A force is a push or a pull which alters the state of motion of a body and is measured in Newtons (N). As explained in Newton's first law of motion a force is required to make a stationary body move, change speed, direction or stop.
In sport and internal force is one which is generated within the body, for example, the leg muscles contracting to move the bones. An external force is one which acts outside the body, for example, the boxers glove as it strikes the head of their opponent.
Here are some examples of forces acting on a baseball player. Force is a vector quantity which means it needs BOTH magnitude (size) and direction. To get a better understanding of the forces acting in a particular situation we can draw arrows to indicate the direction the forces are acting. To do this we need three pieces of information:
- The point which the force is applied.
- The direction of the force.
- The size or magnitude of the force.
The red arrow in the diagram above indicates the point at which the force acts, the direction and the size. If the force was bigger we could use a larger arrow.

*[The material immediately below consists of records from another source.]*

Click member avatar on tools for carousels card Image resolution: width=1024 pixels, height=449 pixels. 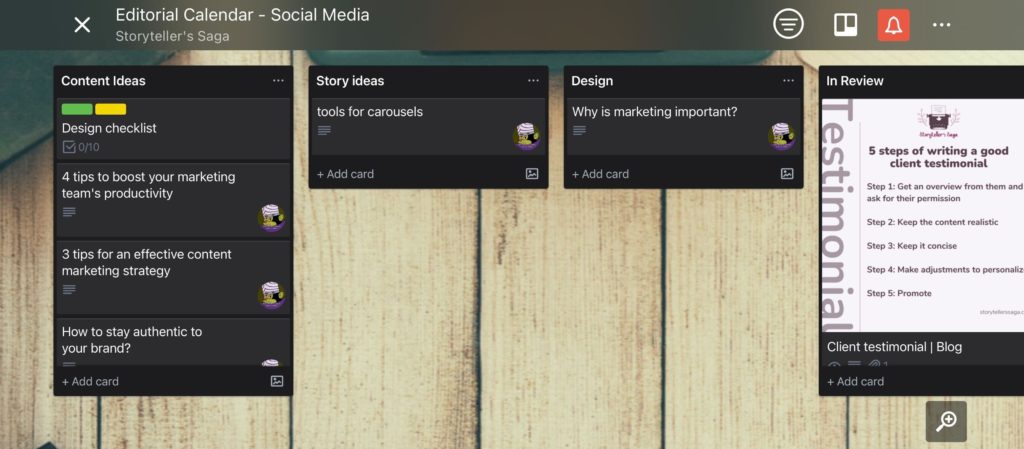point(527,136)
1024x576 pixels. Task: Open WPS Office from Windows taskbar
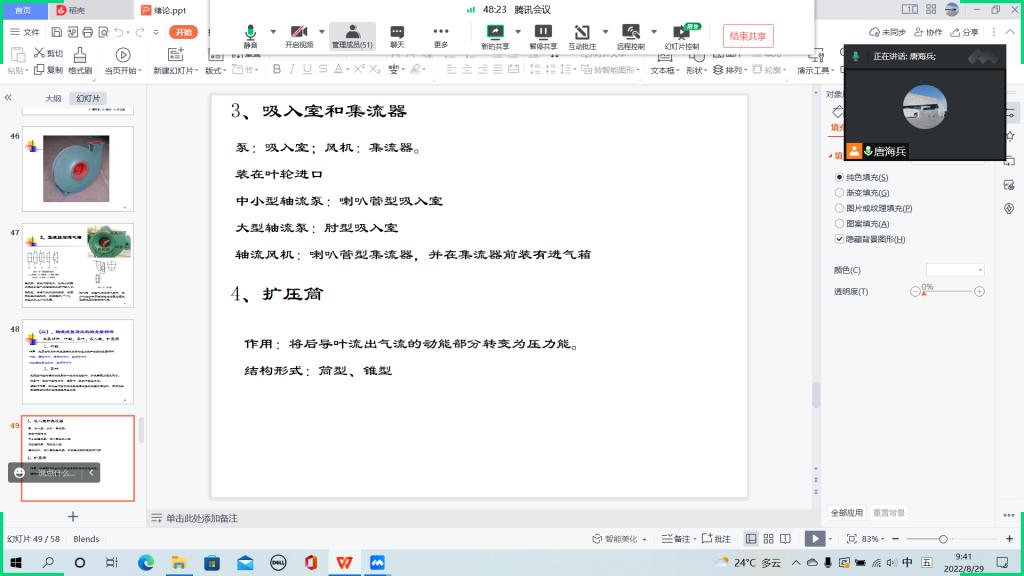pos(343,563)
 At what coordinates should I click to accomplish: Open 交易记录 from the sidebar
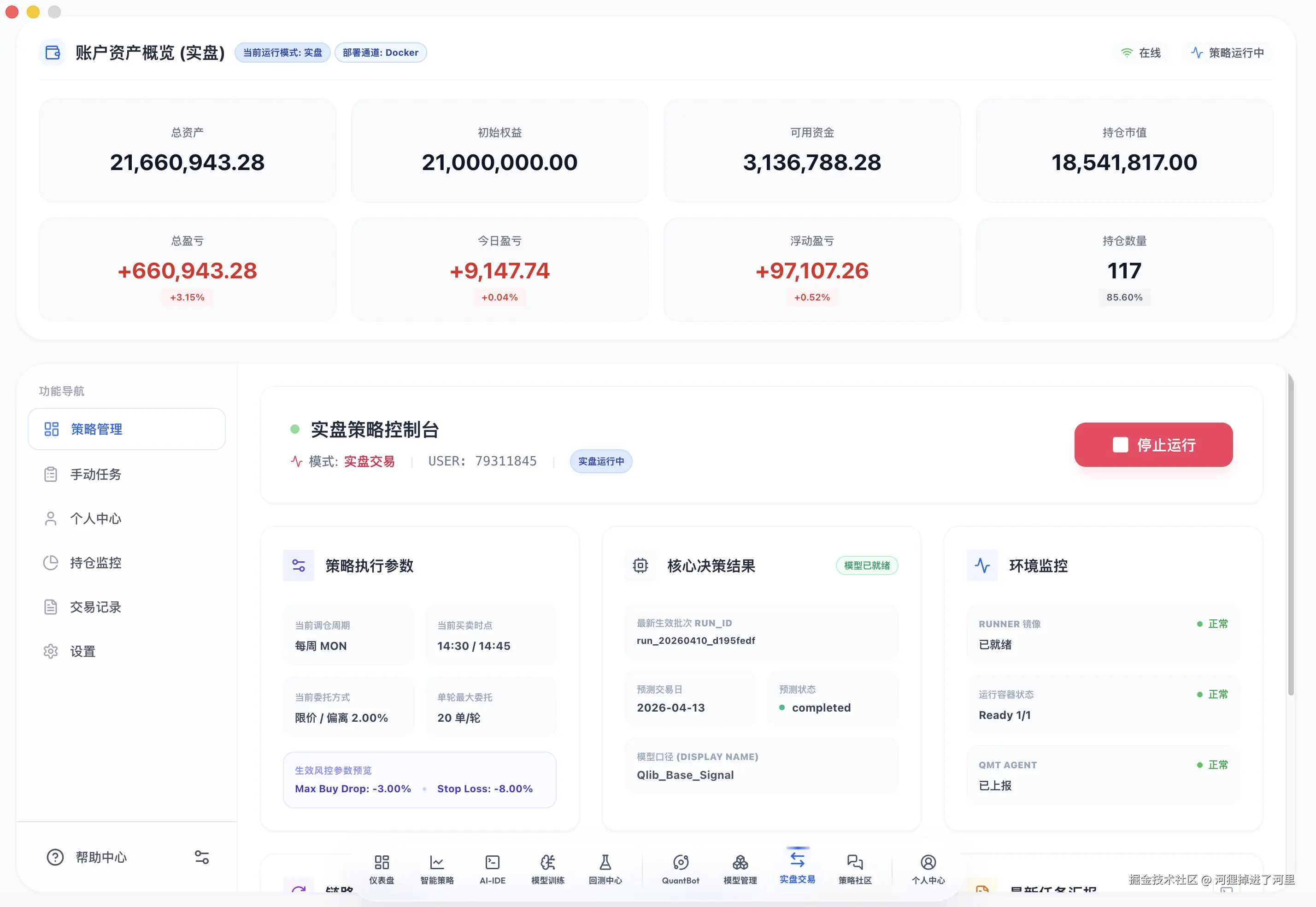click(95, 607)
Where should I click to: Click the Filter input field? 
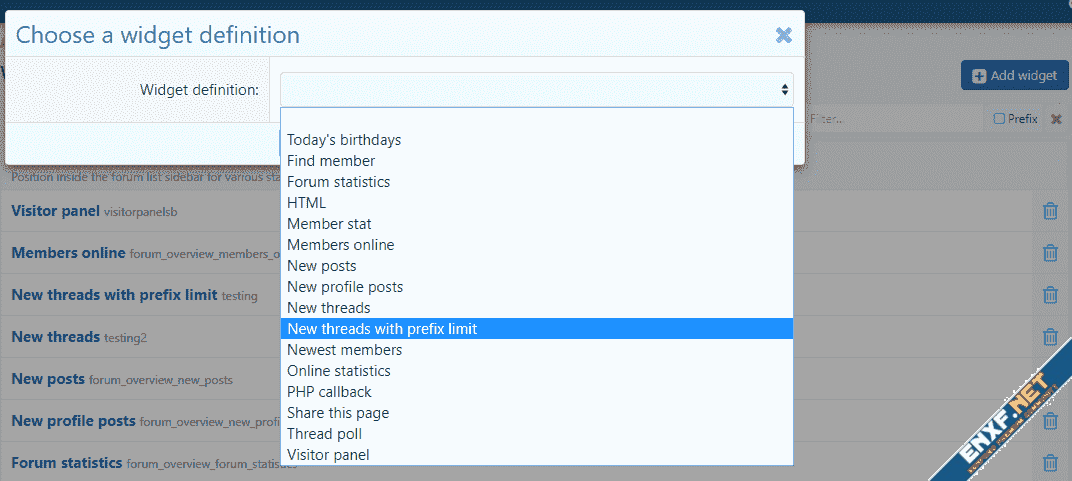coord(890,119)
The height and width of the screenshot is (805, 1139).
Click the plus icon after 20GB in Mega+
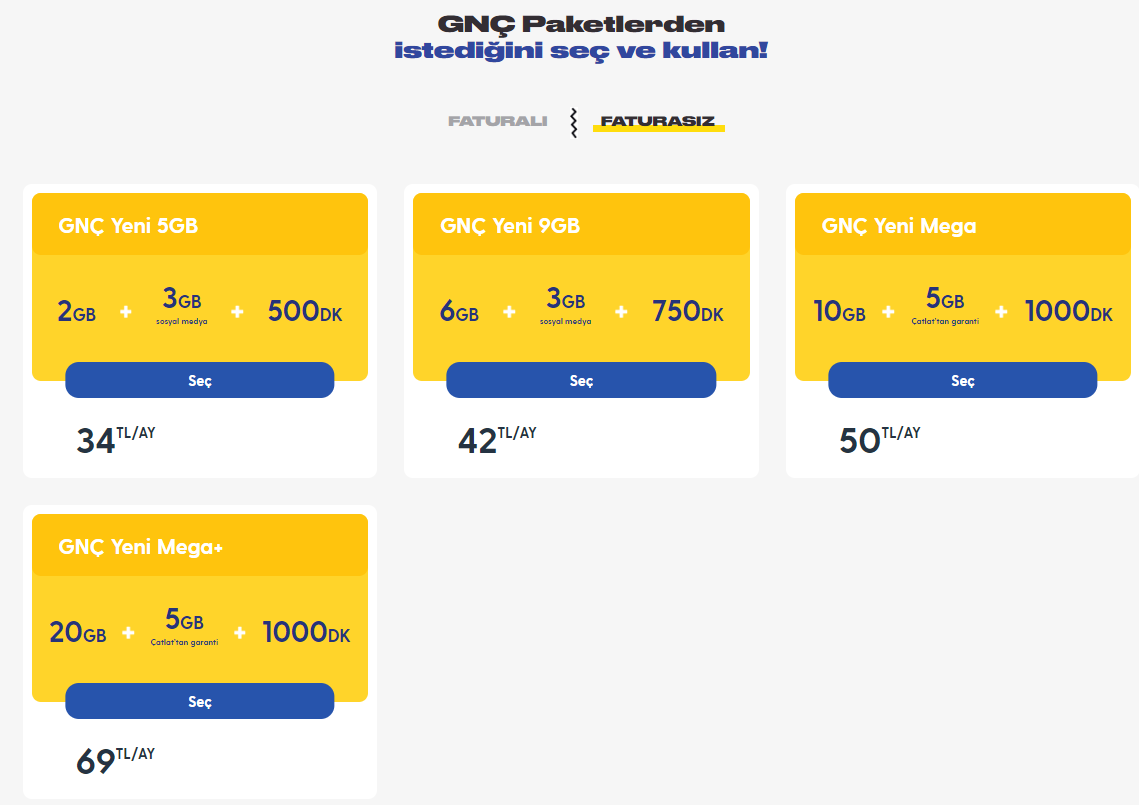pyautogui.click(x=128, y=633)
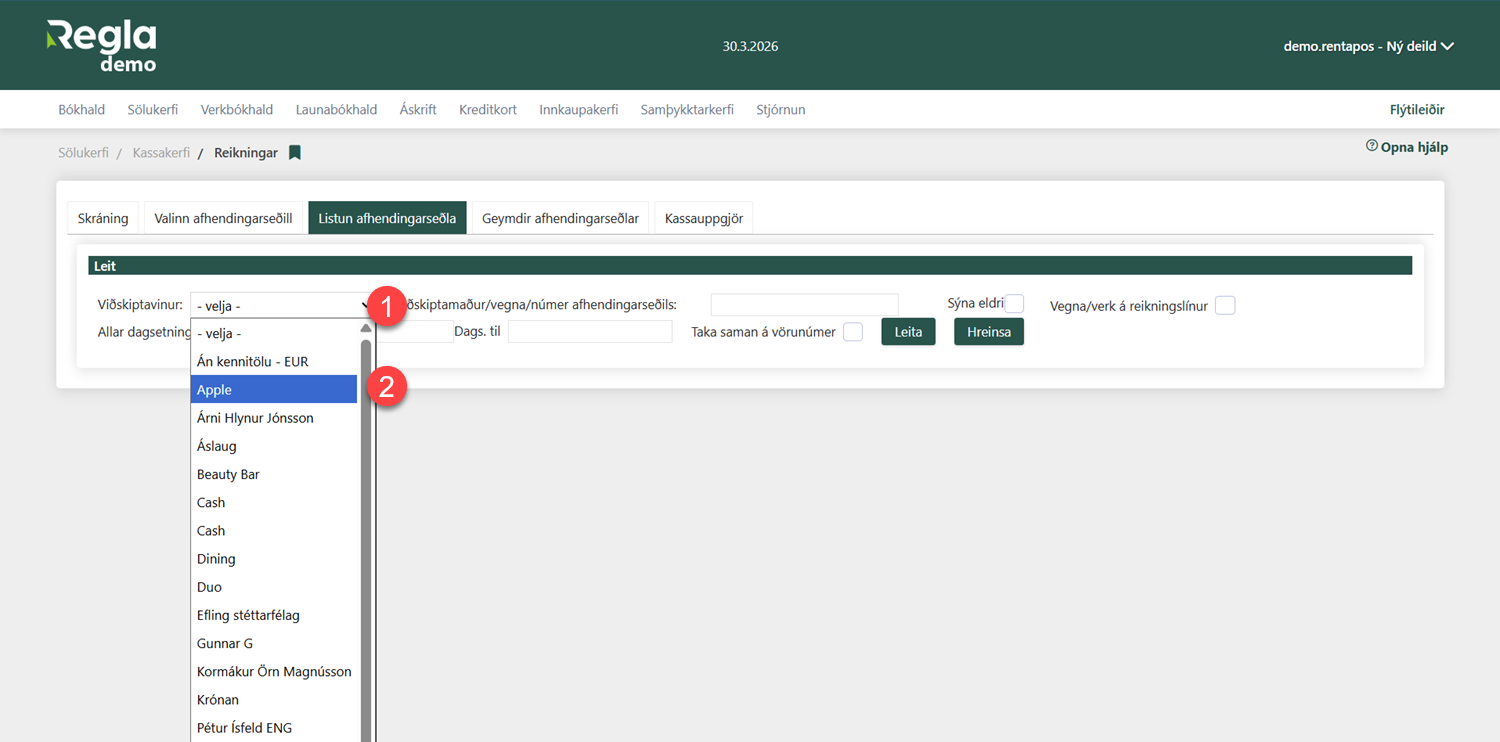
Task: Click the Regla demo logo
Action: coord(101,46)
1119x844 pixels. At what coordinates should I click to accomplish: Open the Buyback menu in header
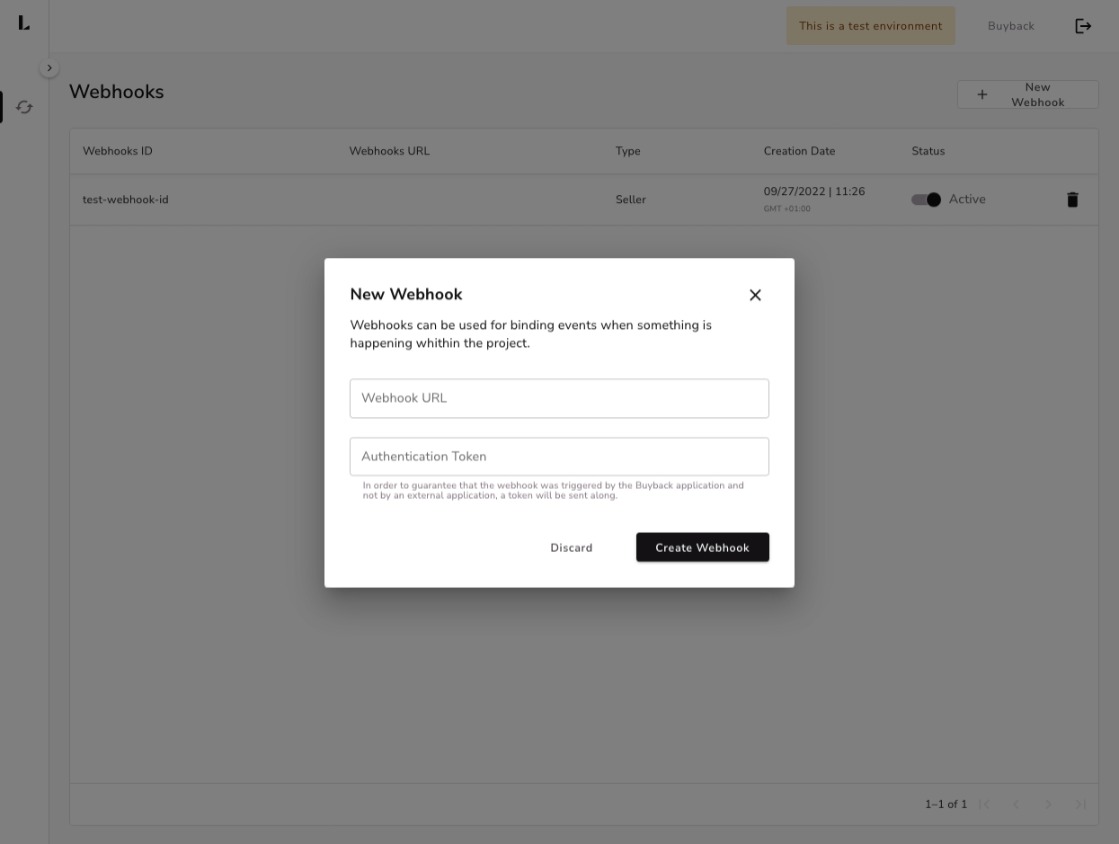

The net force is the sum of all the forces acting on a body. If the forces are balanced then the body will not move or change velocity. If the forces are not balanced then the body will move in the direction that the sum of the forces (all of them added up) acts.
In the diagram below the ball is stationary because the forces acting on it are balanced.
In the diagram below the forces on the blue fighter are not balanced. The force of foot on the face is much greater than any resisting forces from the muscles of the blue fighter. Friction forces on the ground prevent the blue player from sliding. Gravity also acts on both fighters.
The forces acting on sports performers are weight (mass x acceleration from gravity) and the ground reaction force when the athlete is in contact with the ground. In the diagram below the verticle forces are weight acting downwards from the centre of gravity and the ground reaction forces acting up at the contact points of the feet. There are other rotational forces acting here but we are only considering the verticle forces for now.